La segunda, es que el pueblo no se comió el caramelo envenenado y decidió ya, desde el 6D, que basta de mentiras, de amenazas, de bravuconearías de los herederos y que lo que desea es paz, seguridad, trabajos estables y menos politiquería de baja ralea.

Esta masiva reacción del pueblo en la calle plasmando su firma, es el comienzo de una etapa en la que se inicia el proceso de reconstrucción de la Venezuela democrática, y el inicio del fin del protectorado cubano sobre nuestro país. Esto no quiere decir que la senda a recorrer vaya a estar exenta de peligros, ya que las acechanzas de un régimen que no quiere entender que fracasó los hará cometer errores tras errores y causarán daños, a diestra y siniestra.

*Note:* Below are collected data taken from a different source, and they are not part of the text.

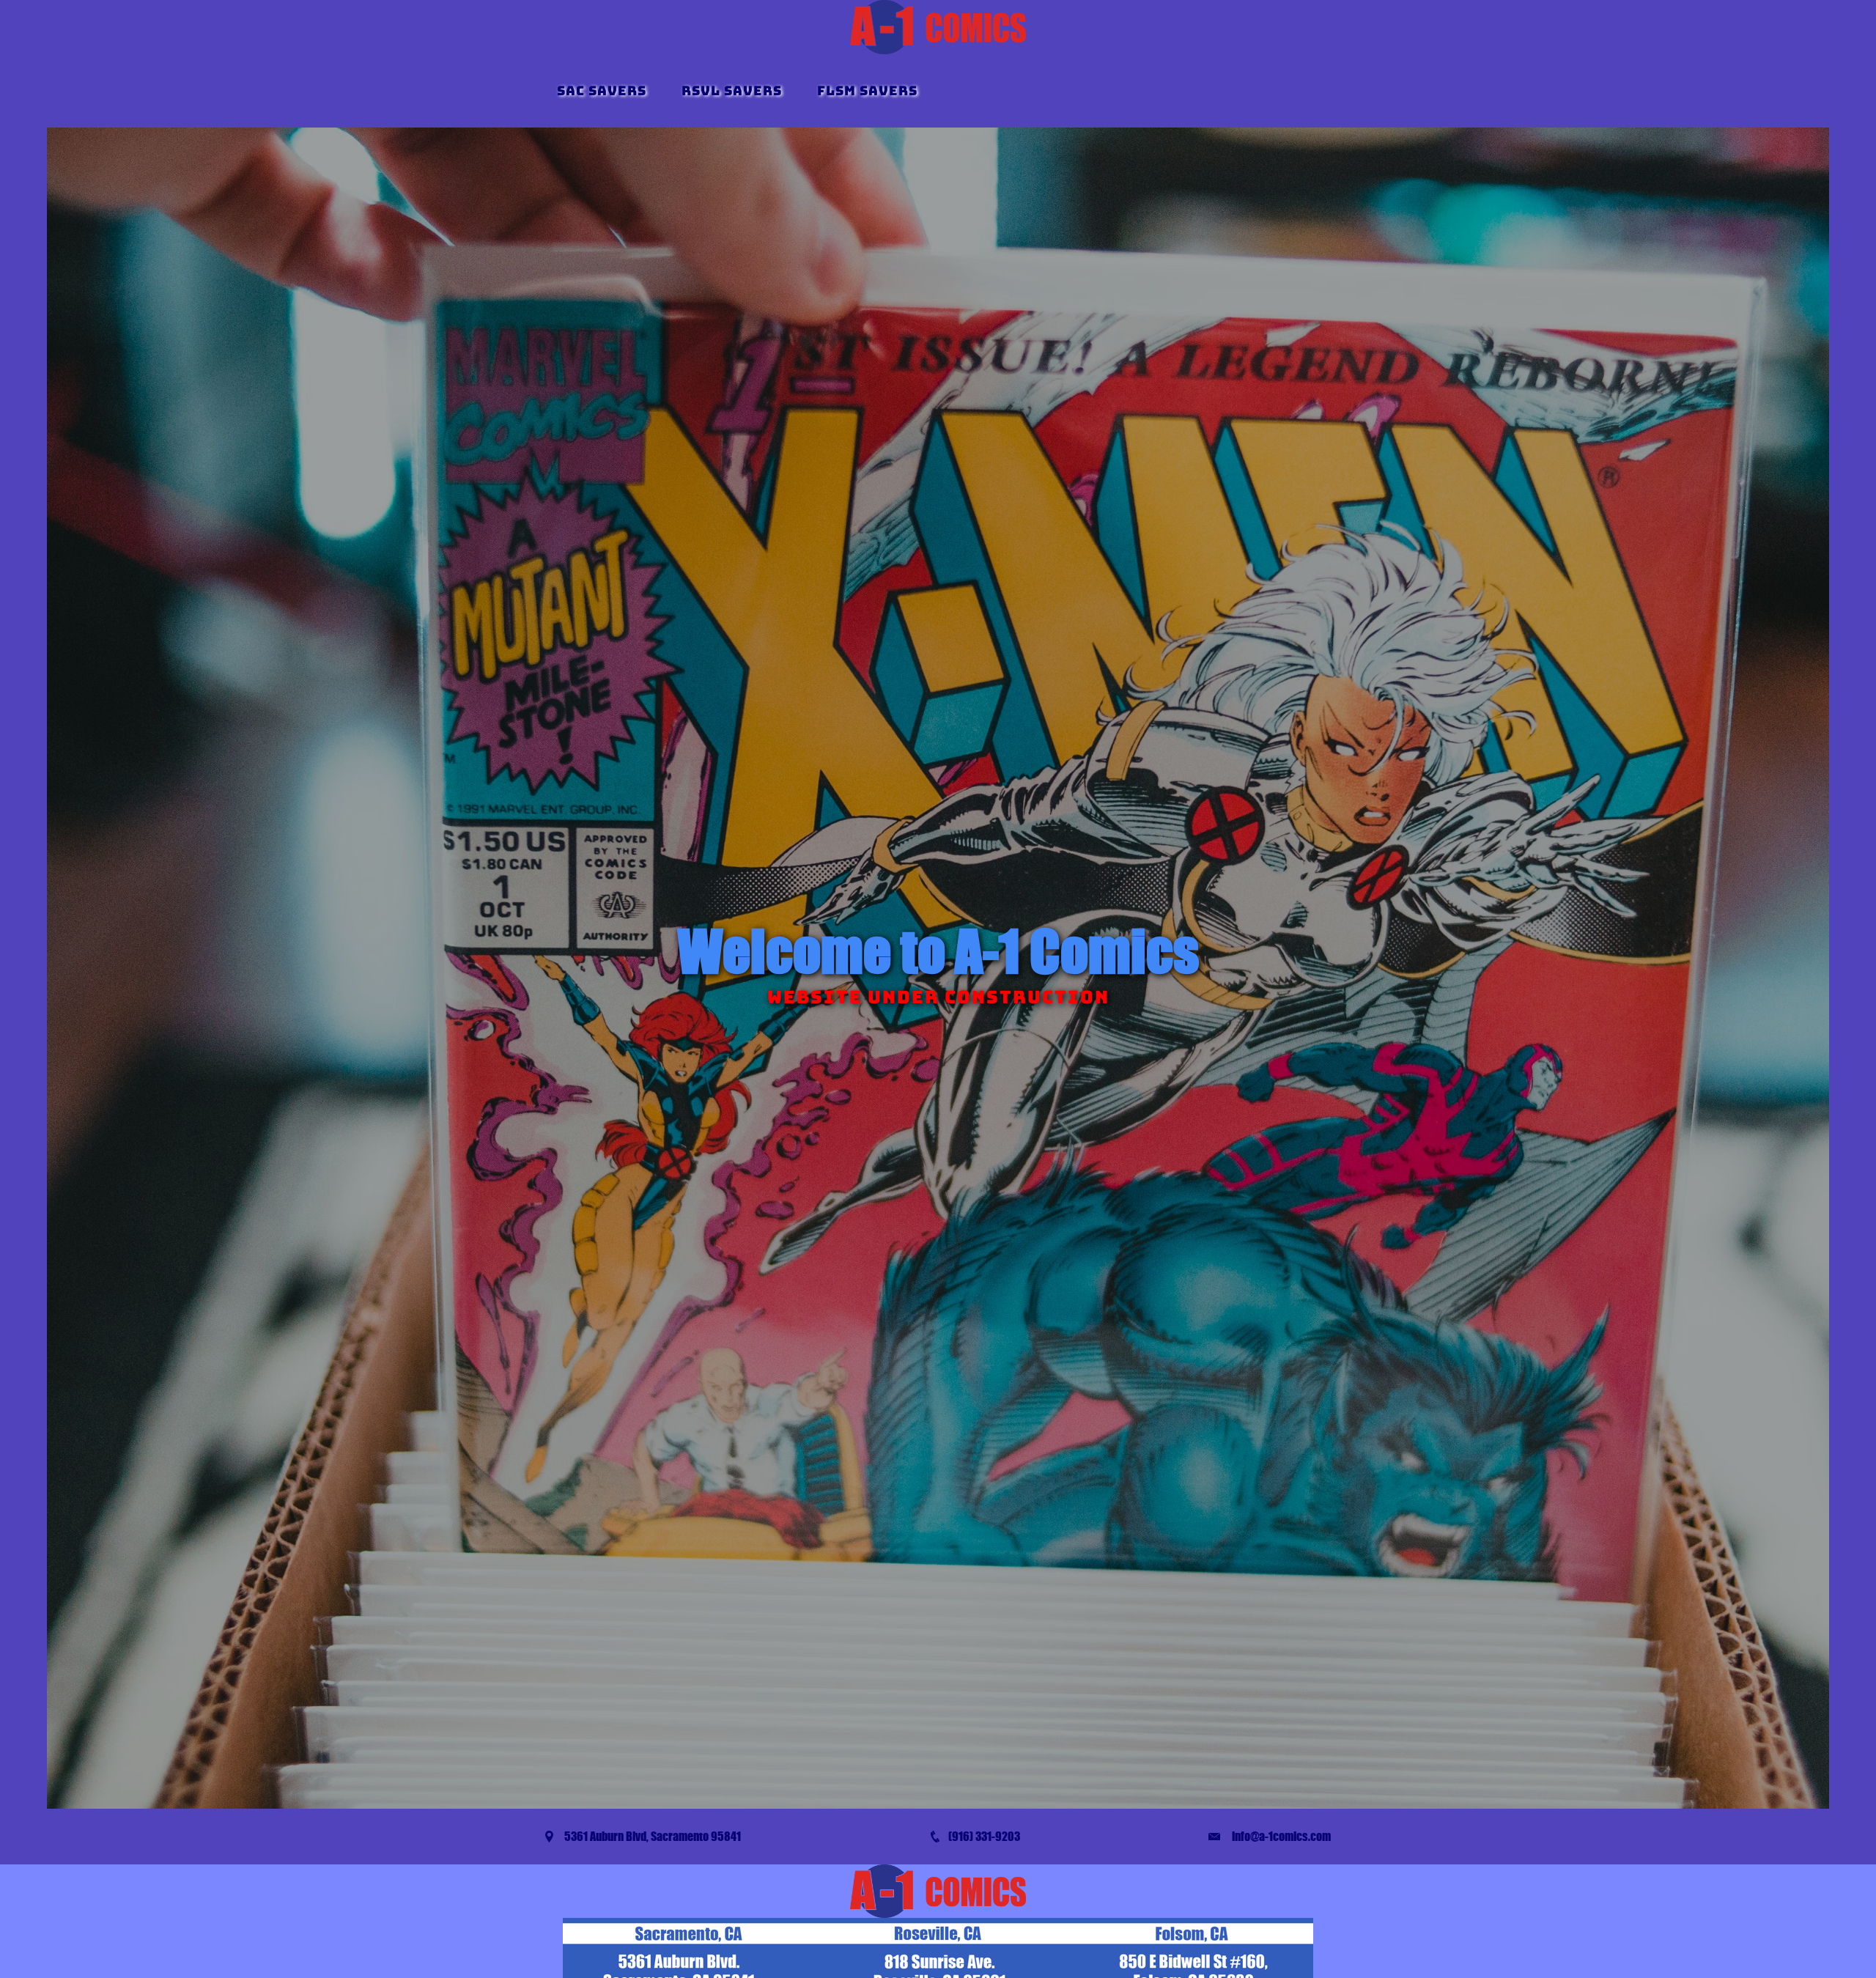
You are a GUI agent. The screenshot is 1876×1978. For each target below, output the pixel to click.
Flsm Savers (867, 90)
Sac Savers (601, 90)
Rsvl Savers (732, 90)
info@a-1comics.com (1281, 1836)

Pero los resultados de las planillas recogidas en estos dos días serán una clarinada que retumbará en las cuatro esquinas del país y le dará mucha fuerza y esperanzas a los venezolanos que ya no se quedarán sentados en sus casas sino que saldrán a las calles a defender su voluntad de cambio cuando como ayer sus líderes unidos, sin discrepancias, los llamen para exigir que ni el CNE, ni el Ejecutivo usen ardides para impedir que este año revoquemos al heredero que no supo entender que la hora del cambio sonó hace rato.

Hoy los venezolanos demócratas debemos sentir de nuevo una alegría latente en nuestros pechos y un rayo de esperanza iluminará, de ahora en adelante, nuestra lucha por la libertad, la igualdad y la fraternidad. Como alguna vez dijo Carlos Andrés Pérez, manos a la obra.